Clearly, then, the owner’s operation of his funeral homes is a religious exercise within the meaning of RFRA. The Sixth Circuit panel did not dispute this.

However, the court viewed the RFRA issue as “whether the Funeral Home has identified any way in which continuing to employ the [transitioning director] would substantially burden the owner’s ability to serve mourners.” In my view, the issue is whether allowing the director to dress as a woman would substantially burden the owner’s ability to serve mourners consistent with the company’s religious mission, as the owner sees it — in other words, consistent with his mission to “honor God.”

It seems clear that the EEOC’s demand would substantially burden this right. The owner plainly does not believe he would be honoring God at funeral services in which the director, a man in “transition,” dresses like a woman. Rather, he believes he would be dishonoring God by “violat[ing] God’s command[]” that gender is “an immutable God-given gift,” not “a changeable social construct.”

Thus, the EEOC’s position presents the owner with the very dilemma RFRA was intended to prevent. He must either violate his religious faith or abandon his business.

The Sixth Circuit reasoned that RFRA doesn’t apply because “tolerating [the transitioning director’s] understanding of her sex and gender identity is not tantamount to supporting it.” This is sophistry.

The director can “understand” his or her sex and gender identity anyway he or she wants; the owner has no say over that. But if a man, biologically speaking, handles a funeral service dressed like a woman where company rules require that men wear a suit, the owner is supporting the director’s understanding.

RFRA is triggered in this case for the same reason it was triggered in Burwell v. Hobby Lobby. There, the business owners had a sincere religious belief that life begins at conception.
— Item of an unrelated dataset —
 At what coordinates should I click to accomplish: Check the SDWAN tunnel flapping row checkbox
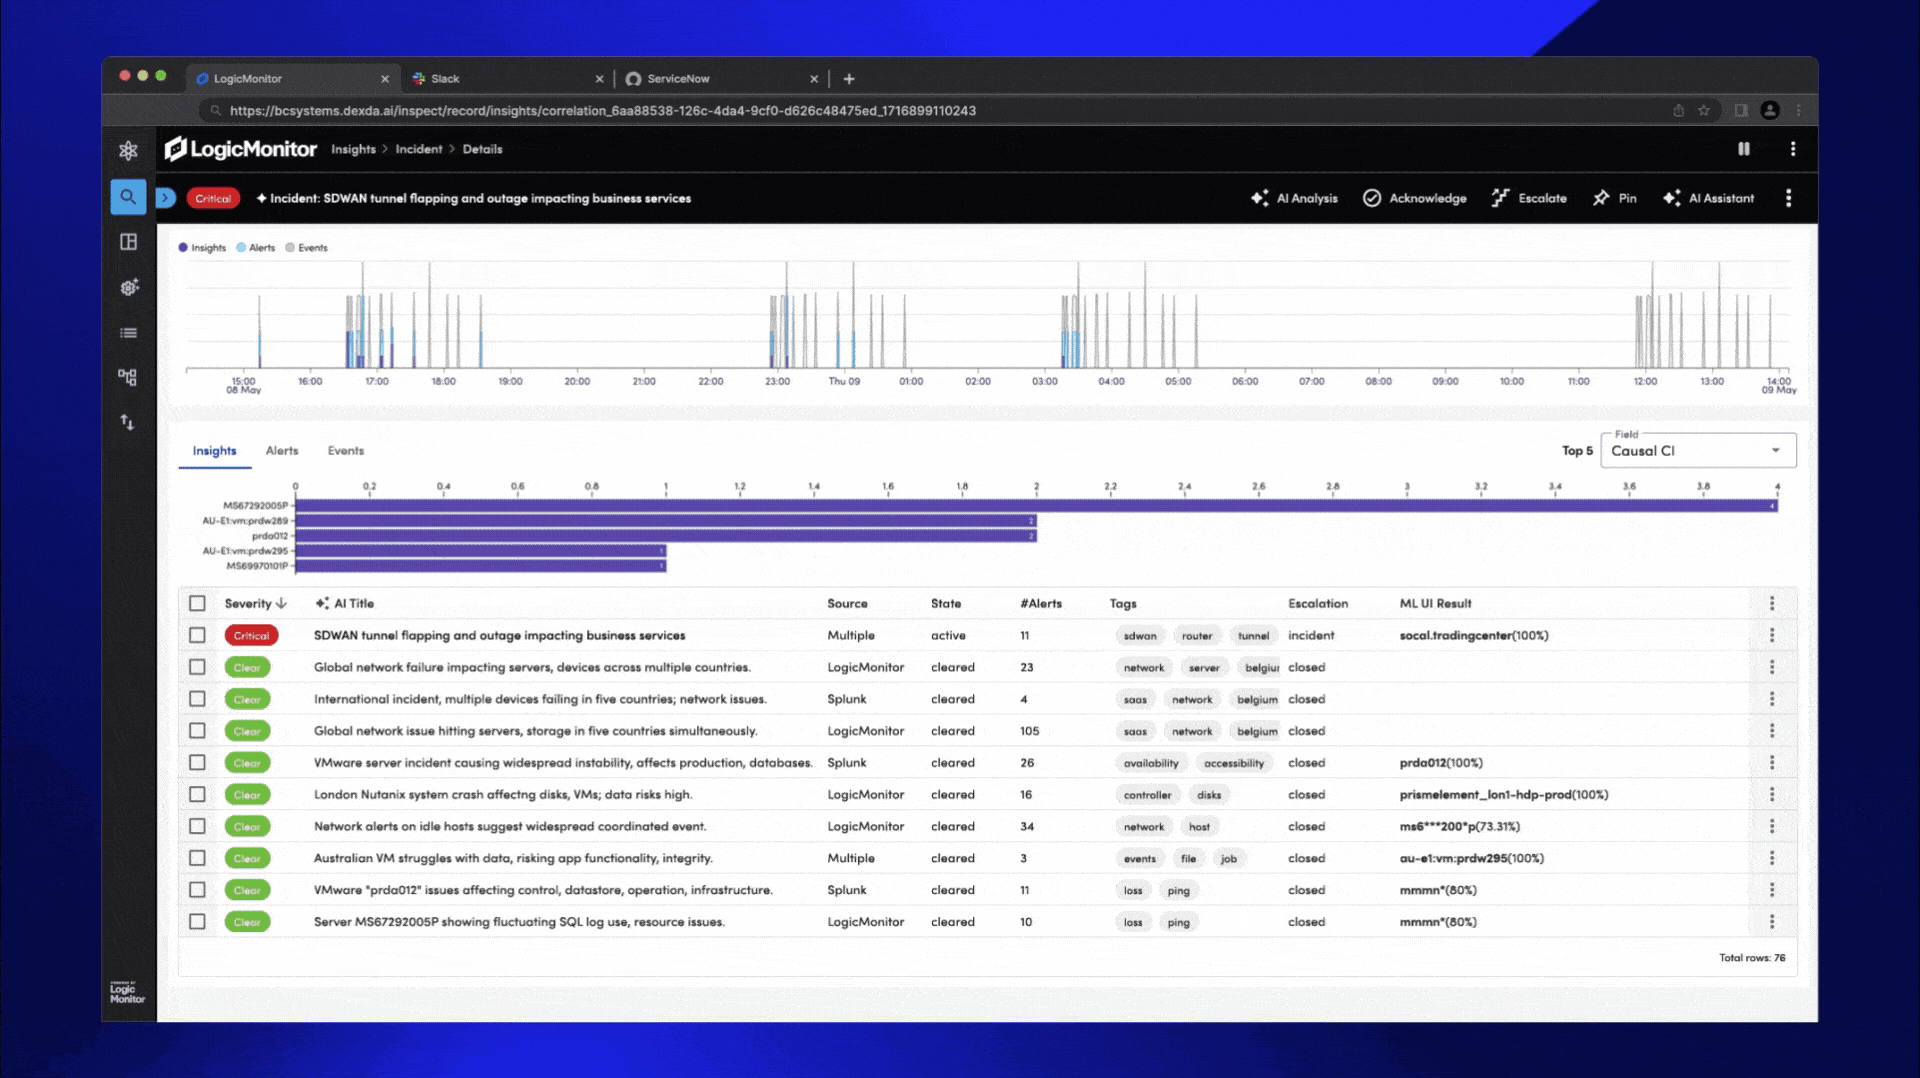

Thus, they “object[ed] on religious grounds to providing health insurance that covers methods of birth control that. . .may result in the destruction on an embryo.”

The Supreme Court held that “by requiring [the owners] and their companies to arrange for such coverage, the HHS mandate demands that they engage in conduct that seriously violates their religious beliefs.” That was enough to trigger RFRA.

In the funeral homes case, the owner has a sincere religious belief that gender is a God given gift, not a changeable social construct. Thus, he objects on religious grounds to having his company’s funeral services handled by a man dressed as a woman. Requiring him (if he wishes to stay in business) to permit this amounts to a demand that his company engage in conduct that seriously violates the owner’s religious belief.

If RFRA is triggered, as it should be in this case, that’s not the end of the inquiry. The EEOC would still prevail if it could show that its demand is (1) in furtherance of a compelling governmental interest and (2) the least restrictive means of furthering that interest.

The district court ruled against the EEOC on the second point. It found that the agency failed to explore accommodation of the funeral home’s competing rights under the RFRA and to pursue the alternative least restrictive of the employer’s legitimate religious interest.

The Chai Feldblum EEOC’s unwillingness to search for an accommodation comes as no surprise. As noted above, Feldblum has a hard time imagining how religious concerns might offset, however slightly, LBGT interests. But Congress didn’t just imagine accommodation of religious concerns; Congress mandated it.

The Sixth Circuit has three new judges, all nominated by President Trump. With the addition of these three, the liberals are now in the minority, I believe.

Thus, it’s possible that a request for review of EEOC v. Harris Funeral Homes by the full court might produce a different outcome. It seems worth a shot.